孩子何时回家?
文/侯皓然
我旅游从泰国回来,我时常想起那些没有国籍的中国人。
我们在泰国旅游时,一天,导游把我们带到了一个世界上没有国籍的“国家”,泰北美斯乐山下的国民党九十三师展览区。在那个小小的弹丸之地,至今仍栖息着没有国籍的龙的传人。
那天,天气很好,我们驱车来到这里,一下车我即被门前的一副对联:年年难过年年过,处处无家处处家所打动还有几行醒目的大字:十年北伐,八年抗战,四年内战,叱咤金三角,胜败论狗熊。
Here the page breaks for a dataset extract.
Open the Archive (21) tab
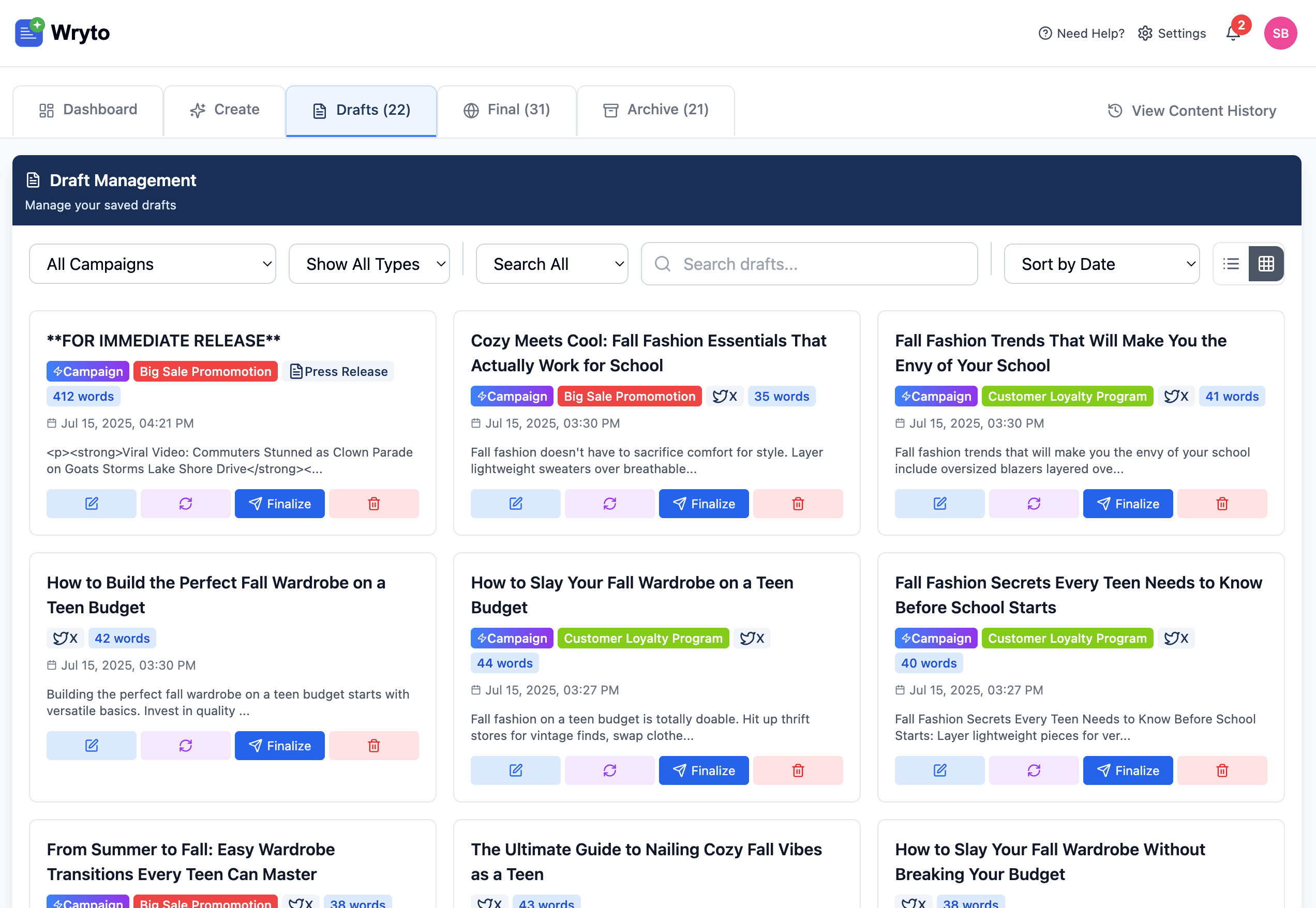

我想,这里一定是个非常难过的地方。
一位讲解员,个子不高,两只大眼睛,身穿迷彩服,显得很精神。他是93师的后裔。我被他绘声绘色,生动有韵的讲解所折服。在他的讲解中,从他的脸上透出几分慨叹,几分无奈,几分可怜,几分眷恋,有时还有几分自豪。
在那里,他们在呐喊,同是中国人,我们为什么是没有国籍的人?还我国籍!
在那里,他们在呼唤,妈妈,孩子也要回家。
在那里,他们翘首以望,有朝一日,踏上国土的那份安然。
在那里,展示着虽然破旧,但很有珍藏价值的中国近代几位领袖和几个首领的照片,纪录着沧桑演变和历史事件的见证。
在那里,有国共内战时期和与泰缅战斗中用过的旧式武器,陈抢烂炮。从讲解员的话语中透露出,他们和解放军作战时被打得节节败退,溃不成军。但在与泰缅的战斗中却显露锋芒,以少胜多的那份自豪。使之无奈最后给他们化了一个小圈子,留与生存和栖息。
在那里,有他们种植的人间肿瘤。-罂粟。
在那里,有活人吸毒展览,有一间阴暗而又简陋的小屋,烟熏缭绕,有两位枯瘦如柴大眼圆瞪的老者,卷缩在两边各自的角落,斜倚着瘦弱的身躯,好像一阵风就把他们吹到似的,手持着长长的烟枪,吸吞着他们日渐灭亡的生命。在他们使人发糝的目光里,夹杂着几分得意,几分哀怜,而更多的是无助。那里长期供给他们毒品,直至死亡。当时我想:他们有儿女吗?如有又在那里呢,可能还是没有吧。游人稍一驻足,他们就把烟枪吸一口,然后离开嘴边,示意着让你尝一口,然后露出一种使人很不自在的笑。当时我吓的倒退两步,似乎有些毛骨悚然,连连摆手小声说不,不。马上悄然离去。
在那里,有他们为了生活而自制的一些小工艺品,也很精致,只要几泰铢就可以买回来当作纪念品。
在那里,还有很多很多。但我一直在想:一九四九年十月一日,伟大领袖毛主席,在高高的天安门城楼上向全世界人民庄严宣告,中华人民共和国成立了!那宏亮的声音震憾世界,响彻云霄。这么多年过去了,只有宝岛台湾没有解放,可谁会想到,还有国民党九十三师孤军未死和他们的后裔们,国民党不管,共产党也没管。当时蒋介石以:“政府困难,无力援助,请自谋出路”而至今还栖息在泰北没有国籍的这个小小的弹丸之地,成为弃婴儿。他们平时从不敢越雷池半步,稍一出圈,就会被警察抓住,正是:年年难过年年过,处处无家处处家。他的讲解完了,但我似乎还没有听够。我留在最后,和他握握手,说声谢谢,他看看我,看看我胸前的旅游证,伸出了大拇指,在我身上拍了两下,笑了笑,脸上露出了赞许和羡慕的目光。当时我想拥抱她一下,但我真的在想:孩子何时回家?